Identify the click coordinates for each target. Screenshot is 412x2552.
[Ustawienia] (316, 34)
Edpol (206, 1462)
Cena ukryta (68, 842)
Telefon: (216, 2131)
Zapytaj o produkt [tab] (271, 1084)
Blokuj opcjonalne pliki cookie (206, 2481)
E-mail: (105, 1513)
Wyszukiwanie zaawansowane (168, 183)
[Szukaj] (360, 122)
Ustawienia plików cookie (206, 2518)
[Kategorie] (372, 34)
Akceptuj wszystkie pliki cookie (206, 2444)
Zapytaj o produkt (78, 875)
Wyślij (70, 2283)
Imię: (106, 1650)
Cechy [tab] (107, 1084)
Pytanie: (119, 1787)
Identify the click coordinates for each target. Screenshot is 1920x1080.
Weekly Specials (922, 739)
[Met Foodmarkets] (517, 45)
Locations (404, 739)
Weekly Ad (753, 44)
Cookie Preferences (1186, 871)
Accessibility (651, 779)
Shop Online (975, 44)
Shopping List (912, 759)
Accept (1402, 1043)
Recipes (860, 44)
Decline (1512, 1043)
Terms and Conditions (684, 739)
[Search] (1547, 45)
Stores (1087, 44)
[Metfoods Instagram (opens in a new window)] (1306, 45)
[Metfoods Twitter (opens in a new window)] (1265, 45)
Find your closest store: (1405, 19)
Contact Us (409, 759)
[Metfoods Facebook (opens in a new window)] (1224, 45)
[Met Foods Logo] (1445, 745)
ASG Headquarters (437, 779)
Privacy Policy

INSTRUCTIONS TO FOLLOW :: Begin with the line containing "[Met Foods Logo] (1445, 745)" and retype it and each line after it through the end of the records, keeping them exact and including nothing more.

ANSWER AREA ::
[Met Foods Logo] (1445, 745)
ASG Headquarters (437, 779)
Privacy Policy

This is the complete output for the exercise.